Countering LGBTQ2S+ Defenses of Pride
Chances are, if you raise any of these arguments with members or allies of the LGBTQ2S+ community, they will respond by saying that your position undermines their equality, rights, and/or freedom. Here are some suggestions of how to respond to these accusations:
- Equality, rights, and freedoms have limits. Complete marriage equality would naturally require the allowance of polyamory, incestuous marriages, and potential child marriage, yet Canadian society opposes all three on the grounds that someone cannot marry absolutely anyone they want. Constitutionally, the Canadian Charter of Rights and Freedoms states that all rights and freedoms are subject to “such reasonable limits prescribed by law as can be demonstrably justified in a free and democratic society.”
- No one has the legal right or freedom to require someone else to affirm their chosen identity. For instance, there are no “identity rights” in the Charter that require the state, much less a private citizen or institution, to recognize a given identity. The Charter gives people limited rights to “do” things; it does not give them any right to “be recognized as” something.

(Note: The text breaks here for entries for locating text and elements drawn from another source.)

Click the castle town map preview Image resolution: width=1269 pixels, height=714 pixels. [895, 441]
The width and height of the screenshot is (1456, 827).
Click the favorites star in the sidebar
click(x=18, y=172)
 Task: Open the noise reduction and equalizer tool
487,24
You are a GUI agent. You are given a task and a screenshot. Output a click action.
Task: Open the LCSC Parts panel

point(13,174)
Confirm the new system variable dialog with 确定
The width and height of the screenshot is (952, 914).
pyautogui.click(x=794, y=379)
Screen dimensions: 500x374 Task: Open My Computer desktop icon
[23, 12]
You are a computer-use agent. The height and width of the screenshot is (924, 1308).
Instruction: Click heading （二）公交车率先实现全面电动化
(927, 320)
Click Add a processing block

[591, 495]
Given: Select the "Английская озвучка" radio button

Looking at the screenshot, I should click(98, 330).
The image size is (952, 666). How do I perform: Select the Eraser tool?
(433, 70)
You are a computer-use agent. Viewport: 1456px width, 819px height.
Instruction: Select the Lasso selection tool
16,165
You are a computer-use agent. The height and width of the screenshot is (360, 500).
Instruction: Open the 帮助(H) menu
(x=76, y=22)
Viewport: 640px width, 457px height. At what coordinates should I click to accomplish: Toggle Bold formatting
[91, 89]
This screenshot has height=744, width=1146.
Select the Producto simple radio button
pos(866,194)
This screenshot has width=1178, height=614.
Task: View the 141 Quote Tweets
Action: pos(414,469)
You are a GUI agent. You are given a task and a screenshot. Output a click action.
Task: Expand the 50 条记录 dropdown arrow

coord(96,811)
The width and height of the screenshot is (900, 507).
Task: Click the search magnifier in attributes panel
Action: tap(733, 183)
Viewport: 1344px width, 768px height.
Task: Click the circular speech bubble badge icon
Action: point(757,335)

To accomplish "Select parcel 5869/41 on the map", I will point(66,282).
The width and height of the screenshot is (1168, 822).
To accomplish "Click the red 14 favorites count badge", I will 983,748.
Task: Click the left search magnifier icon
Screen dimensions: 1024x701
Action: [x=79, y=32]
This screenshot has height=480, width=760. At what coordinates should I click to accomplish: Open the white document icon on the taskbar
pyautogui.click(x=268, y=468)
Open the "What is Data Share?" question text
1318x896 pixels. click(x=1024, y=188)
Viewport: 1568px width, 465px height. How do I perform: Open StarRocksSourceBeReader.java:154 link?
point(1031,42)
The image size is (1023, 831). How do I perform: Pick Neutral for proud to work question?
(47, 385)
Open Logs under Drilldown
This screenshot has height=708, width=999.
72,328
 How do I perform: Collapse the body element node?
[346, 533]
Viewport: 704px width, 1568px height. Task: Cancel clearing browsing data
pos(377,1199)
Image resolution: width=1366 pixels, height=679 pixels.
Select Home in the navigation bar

Finally, when voicing opposition to LGBTQ2S+ expression or identities, it is quite likely that Christians will be accused of being homophobic or transphobic. These accusations are easier to respond to (even if the commenter doesn’t agree with them):
- As Christians, we should never hate people because each person’s identity is fundamentally an image-bearer of God. We hate activities and even identities that God declared sinful, just as many other people hate activities or identities that they consider wrong. Environmentalists hate coal mining (but hopefully not coal miners) and try to eliminate the practice. Policemen hate drunk driving (but hopefully not the drunk drivers) and try to reduce the incidence of drunk driving. Liberals may hate conservative policies (but hopefully not conservatives) and strive to advance Liberal policies. In the same way, Christians ought to hate gender dysphoria and how it hurts the person experiencing it (but not hate the person experiencing it) and strive to resolve it according to God’s good prescription for humanity.
- Disapproval does not equal hatred. Christian love requires communicating disapproval for what is wrong because love does not “rejoice at wrongdoing but rejoices with the truth” (1 Corinthians 13:6). We can explain how this has an eternal dimension to it, how we don’t simply call out sinful behaviour because it is wrong at the moment but because each person will eventually have to give an account for their actions to a perfectly just Judge. Letting people merrily walk the road to eternal punishment is the most unloving thing a Christian can do.
Conclusion
ARPA’s mission is to “educate, equip, and encourage Reformed Christians to political action and to bring a biblical perspective to our civil authorities.” This requires us not to hide the light of truth under a basket on challenging topics such as gender identity or sexual orientation but to prepare each person to speak to these topics in a biblical and loving way. We hope that suggestions like these help you in this calling.